Concerns for hepatotoxicity led to the FDA rejecting this cobra molecule in 2004. In 2006, AstraZeneca withdrew the supply of ximelagatran even from countries where it had been approved. Many of these molecules have been successful, but it’s best not to get overconfident and forget where they came from: a venomous snake.
| 8 | The secrets of crotamine |
Crotamine is a myotoxin, a muscle shredding peptide with moderate necrotic dangers. It’s mainly found in South American rattlesnakes (Crotalus durissus), but also prairie rattlesnakes and northwestern neotropical rattlesnakes. Crotamine can also paralyse rats and mice. Yet recently, scientists have spun this horror show around to potentially benefit mankind.

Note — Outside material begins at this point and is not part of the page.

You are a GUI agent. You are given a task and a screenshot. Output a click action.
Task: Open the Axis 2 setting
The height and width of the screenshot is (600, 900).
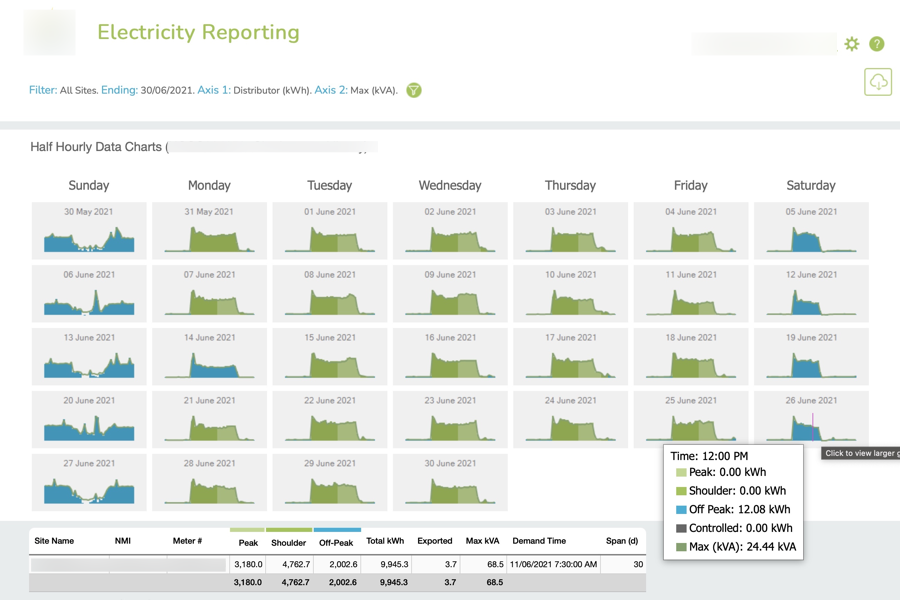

A stream of studies has discovered that crotamine is a molecule of extremely small size. It’s a highly penetrating molecule which is absorbed readily into virtually all human cell types. Crotamine causes cytotoxicity by disrupting lysosomes in cells. Yet it has a particular affinity to rapidly proliferating cells, and scientists believe that this is promising for cancer treatment. Crotamine has already shown benefits against melanoma in mice. It also has promising anti-inflammatory properties in studies. No drug has been created yet, but this is one of the most heavily researched snake toxins.
Yet another molecule in South American rattlesnake venom is crotoxin. This normally causes paralysis, but may have benefits for neuropathic pain.
| 9 | Saw-scaled viper: brain boost |
Preventing blood clots isn’t the only possible power of the saw-scaled viper. It may also be an elixir of happiness, if you can dodge the parts trying to kill you. A 2006 study found that the oxidised version of Echis carinatus venom had potent antidepressant properties, which may one day be useful in human beings.
It gave a group of rats the barbiturate sedative pentibarbitone, the idea being to test how well the venom perked them up again. Pentobarbitone is commonly used as a counterbalance for antidepressants in studies. All rats were placed in a water maze, but only one group was given the oxidised saw-scaled viper venom.
This group was nimbler, more alert, and sharper, escaping the maze in record time. They spent less time in barbiturate hypnosis, with 22-24% less time in immobility. Viper venom may soon be on store shelves, although that sounds more like a new extreme energy drink.
| 10 | Cobrotoxin |
Cobrotoxin is what it sounds like, a toxin found in several Asian species of cobra. It’s particularly abundant in Chinese cobras (Naja atra), where it blocks nicotinic acetylcholine receptors and causes neurotoxic havoc.
Cobrotoxin has been the subject of heavy medical research for years. A company called ReceptoPharm patented a modified form for multiple sclerosis, claiming that 90% of patients in a trial experienced relieved pain. Studies show that cobrotoxin increases production of interleukin-27, an immune system chemical which controls pro-inflammatory chemicals. A 2006 study found painkilling properties in mice and rats, which acted through the central nervous system.
Then came a 2020 report arguing that cobrotoxin could have benefits for COVID-19 patients. It argued several points. Firstly, it pointed out the severe lung fibrosis of the worst COVID-19 sufferers, and how cobrotoxin had studies showing reduced lung inflammation, and delayed development of lung lesions. COVID-19 led to increases in pro-inflammatory CD8 T cells by the immune system, yet cobrotoxoin had been shown to reduce them. Finally, cobrotoxin had antiviral properties, although no studies have been conducted on COVID-19 itself yet. The arrival of vaccines made this redundant, yet research on cobrotoxin continues to churn away behind the scenes.